Rewrite the records from the line with "You are a computer-use agent. Screen" to the line with "Click the Legend", putting "Humidity" in place of "Windchill" and changing nothing else.

## Data for this task
__________
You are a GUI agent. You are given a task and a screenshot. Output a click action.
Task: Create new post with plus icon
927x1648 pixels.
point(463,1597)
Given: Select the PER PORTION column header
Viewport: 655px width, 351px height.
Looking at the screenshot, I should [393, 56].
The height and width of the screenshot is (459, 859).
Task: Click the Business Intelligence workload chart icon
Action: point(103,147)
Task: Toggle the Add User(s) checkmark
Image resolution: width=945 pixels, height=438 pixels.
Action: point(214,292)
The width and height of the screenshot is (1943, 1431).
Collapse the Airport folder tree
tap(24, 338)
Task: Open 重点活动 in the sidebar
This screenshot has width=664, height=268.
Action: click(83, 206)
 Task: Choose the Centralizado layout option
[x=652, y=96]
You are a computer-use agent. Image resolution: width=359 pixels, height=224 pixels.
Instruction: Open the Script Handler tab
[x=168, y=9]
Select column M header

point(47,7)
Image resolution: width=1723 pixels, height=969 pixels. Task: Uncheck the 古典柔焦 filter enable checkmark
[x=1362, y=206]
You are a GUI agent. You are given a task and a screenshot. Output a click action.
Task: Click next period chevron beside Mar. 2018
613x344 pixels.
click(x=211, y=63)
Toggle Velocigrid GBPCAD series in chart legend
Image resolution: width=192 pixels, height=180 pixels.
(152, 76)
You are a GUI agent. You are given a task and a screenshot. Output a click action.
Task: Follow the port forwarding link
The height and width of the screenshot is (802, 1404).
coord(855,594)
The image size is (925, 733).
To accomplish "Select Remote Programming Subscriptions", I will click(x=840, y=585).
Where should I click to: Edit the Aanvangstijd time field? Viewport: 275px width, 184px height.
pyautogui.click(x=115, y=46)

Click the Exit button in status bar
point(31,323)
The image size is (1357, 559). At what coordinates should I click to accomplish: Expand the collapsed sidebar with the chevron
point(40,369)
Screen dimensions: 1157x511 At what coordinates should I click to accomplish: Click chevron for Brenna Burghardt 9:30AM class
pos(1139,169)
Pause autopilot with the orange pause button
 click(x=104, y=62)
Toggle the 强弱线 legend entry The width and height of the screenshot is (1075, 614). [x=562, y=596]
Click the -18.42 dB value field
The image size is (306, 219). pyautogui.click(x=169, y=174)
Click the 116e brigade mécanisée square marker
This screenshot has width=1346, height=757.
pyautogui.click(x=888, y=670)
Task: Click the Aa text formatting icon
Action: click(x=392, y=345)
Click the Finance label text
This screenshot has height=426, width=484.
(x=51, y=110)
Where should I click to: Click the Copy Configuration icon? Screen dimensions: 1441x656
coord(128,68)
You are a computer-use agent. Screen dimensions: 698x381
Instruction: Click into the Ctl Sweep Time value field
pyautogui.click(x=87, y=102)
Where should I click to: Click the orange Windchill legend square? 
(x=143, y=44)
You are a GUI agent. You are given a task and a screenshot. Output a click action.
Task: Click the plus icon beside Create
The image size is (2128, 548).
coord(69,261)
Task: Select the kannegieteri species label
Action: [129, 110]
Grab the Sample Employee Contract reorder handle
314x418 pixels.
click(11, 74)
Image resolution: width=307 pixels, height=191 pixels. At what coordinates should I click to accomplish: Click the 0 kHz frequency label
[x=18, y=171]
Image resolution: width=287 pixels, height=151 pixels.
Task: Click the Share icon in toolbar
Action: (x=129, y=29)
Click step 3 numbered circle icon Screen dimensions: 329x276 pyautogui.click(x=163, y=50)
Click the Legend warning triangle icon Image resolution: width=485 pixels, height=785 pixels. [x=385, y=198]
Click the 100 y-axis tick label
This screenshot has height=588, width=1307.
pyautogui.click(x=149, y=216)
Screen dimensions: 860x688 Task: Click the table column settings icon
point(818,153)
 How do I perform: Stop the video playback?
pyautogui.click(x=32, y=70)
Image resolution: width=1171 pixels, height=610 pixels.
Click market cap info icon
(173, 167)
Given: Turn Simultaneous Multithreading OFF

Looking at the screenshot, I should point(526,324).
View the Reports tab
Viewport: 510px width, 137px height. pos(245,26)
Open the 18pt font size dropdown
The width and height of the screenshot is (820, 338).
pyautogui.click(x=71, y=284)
__________
## Task response
You are a computer-use agent. Screen dimensions: 698x381
Instruction: Click into the Ctl Sweep Time value field
pyautogui.click(x=87, y=102)
Where should I click to: Click the orange Humidity legend square? 
(x=143, y=44)
You are a GUI agent. You are given a task and a screenshot. Output a click action.
Task: Click the plus icon beside Create
The image size is (2128, 548).
coord(69,261)
Task: Select the kannegieteri species label
Action: [129, 110]
Grab the Sample Employee Contract reorder handle
314x418 pixels.
click(11, 74)
Image resolution: width=307 pixels, height=191 pixels. At what coordinates should I click to accomplish: Click the 0 kHz frequency label
[x=18, y=171]
Image resolution: width=287 pixels, height=151 pixels.
Task: Click the Share icon in toolbar
Action: (x=129, y=29)
Click step 3 numbered circle icon Screen dimensions: 329x276 pyautogui.click(x=163, y=50)
Click the Legend warning triangle icon Image resolution: width=485 pixels, height=785 pixels. [x=385, y=198]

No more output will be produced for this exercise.